Esses números indicam que já é de conhecimento do poder público brasileiro, há anos, que as violências contra as mulheres acontecem mais fora do horário comercial. Entretanto, como infelizmente é o costume na maior parte dos governos, os dados produzidos por especialistas não parecem ser utilizados como base para que tomadores de decisão, como secretários de segurança pública e governadores, reorganizem políticas públicas de prevenção e acolhimento às vítimas.

É verdade que, desde 2016, a cidade de São Paulo conta com uma delegacia da mulher com funcionamento 24 horas, e que, em 2020, o Estado de São Paulo contava com dez delegacias operando de forma ininterrupta —mas sete delas ficam na capital, que, vale lembrar, tem 12 milhões de habitantes. Considerando que o estado tem 23 milhões de mulheres, é evidente que esse número é insuficiente e que as moradoras do interior ficaram anos abandonadas.

É desolador saber que centenas de mulheres foram mortas e que, mesmo assim, nada foi feito para ampliar o funcionamento das delegacias. A ex-Ministra das Mulheres, Damares Alves, por exemplo, não fez absolutamente nada nos quatro anos de governo para prevenir feminicídios e acolher potenciais vítimas mesmo tendo todos esses dados à sua disposição.

Isso só vai mudar em 2023. O presidente Lula sancionou uma lei, no dia 3 de abril de 2023, que determina o funcionamento 24 horas de delegacias da mulher. Ainda assim, não consigo escapar dessa sensação agridoce. É claro que essa lei é bastante bem-vinda, mas também é evidente que ela deveria ter existido antes, bem antes.

De toda forma, espero que isso mostre a diferença que faz termos mulheres como Cida Gonçalves à frente da pasta de mulheres, uma pessoa que está há anos no trabalho de combate à violência de gênero.

Para além do funcionamento ininterrupto, acredito que vale destacar dois outros pontos da lei. O primeiro é a determinação para que sejam firmadas parcerias com as defensorias públicas dos estados e com o Suas (Sistema Único de Assistência Social), para garantir que as vítimas tenham apoio jurídico e psicológico nas próprias delegacias.

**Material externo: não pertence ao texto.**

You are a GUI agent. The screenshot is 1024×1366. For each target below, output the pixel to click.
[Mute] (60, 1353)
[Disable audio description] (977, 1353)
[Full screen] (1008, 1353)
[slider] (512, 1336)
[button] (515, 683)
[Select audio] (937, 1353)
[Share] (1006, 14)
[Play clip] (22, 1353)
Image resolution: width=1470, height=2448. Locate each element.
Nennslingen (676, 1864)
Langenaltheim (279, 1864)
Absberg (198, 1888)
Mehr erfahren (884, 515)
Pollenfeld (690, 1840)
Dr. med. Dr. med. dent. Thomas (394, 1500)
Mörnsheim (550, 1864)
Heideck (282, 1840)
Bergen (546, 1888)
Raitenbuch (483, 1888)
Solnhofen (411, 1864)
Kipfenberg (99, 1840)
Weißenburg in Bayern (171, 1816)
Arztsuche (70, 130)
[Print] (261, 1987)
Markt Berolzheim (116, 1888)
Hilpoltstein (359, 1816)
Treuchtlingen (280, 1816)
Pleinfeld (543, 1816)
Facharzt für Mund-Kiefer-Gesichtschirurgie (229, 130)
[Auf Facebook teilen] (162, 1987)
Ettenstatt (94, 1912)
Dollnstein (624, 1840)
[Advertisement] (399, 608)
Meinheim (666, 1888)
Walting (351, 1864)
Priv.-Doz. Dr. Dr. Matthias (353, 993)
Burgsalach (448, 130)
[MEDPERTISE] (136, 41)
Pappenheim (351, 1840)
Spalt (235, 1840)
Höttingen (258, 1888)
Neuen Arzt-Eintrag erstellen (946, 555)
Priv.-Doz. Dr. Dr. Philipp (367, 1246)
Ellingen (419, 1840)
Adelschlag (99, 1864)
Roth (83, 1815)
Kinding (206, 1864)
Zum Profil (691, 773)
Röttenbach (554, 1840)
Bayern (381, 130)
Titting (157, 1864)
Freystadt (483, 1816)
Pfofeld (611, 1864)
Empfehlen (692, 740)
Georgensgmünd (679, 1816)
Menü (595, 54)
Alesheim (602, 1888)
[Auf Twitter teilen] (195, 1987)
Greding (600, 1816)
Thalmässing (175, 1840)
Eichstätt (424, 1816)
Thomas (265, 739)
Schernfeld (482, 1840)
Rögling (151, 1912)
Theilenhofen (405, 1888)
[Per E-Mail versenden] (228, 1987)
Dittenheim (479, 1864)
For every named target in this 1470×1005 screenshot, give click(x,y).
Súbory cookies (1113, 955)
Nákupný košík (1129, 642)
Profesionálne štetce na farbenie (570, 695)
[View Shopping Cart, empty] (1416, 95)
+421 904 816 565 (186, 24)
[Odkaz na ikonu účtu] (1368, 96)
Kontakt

Nem sempre elas podem contar com uma advogada e vão para as delegacias desassistidas e sem informações sobre seus direitos, podendo ser desinformadas e desincentivadas por agentes policiais a registrarem as ocorrências. Uma defensora no local certamente é essencial para orientar a vítima sobre o que acontece após o registro da ocorrência, fortalecendo sua confiança em sua decisão de interromper o ciclo da violência. Já a assistência psicológica poderá oferecer amparo para que a mulher possa passar pelos traumas de forma menos prejudicial.

O outro ponto é quanto à obrigatoriedade de que agentes policiais recebam treinamento para fazer acolhimento adequado e sem revitimizar ou culpabilizar a vítima pelos fatos que ela narra. Sentiremos os efeitos dessa lei apenas se as secretarias de segurança pública dos estados brasileiros trabalharem para sua implementação. Vamos ver o que fala mais alto: nossas vidas ou interesses políticos.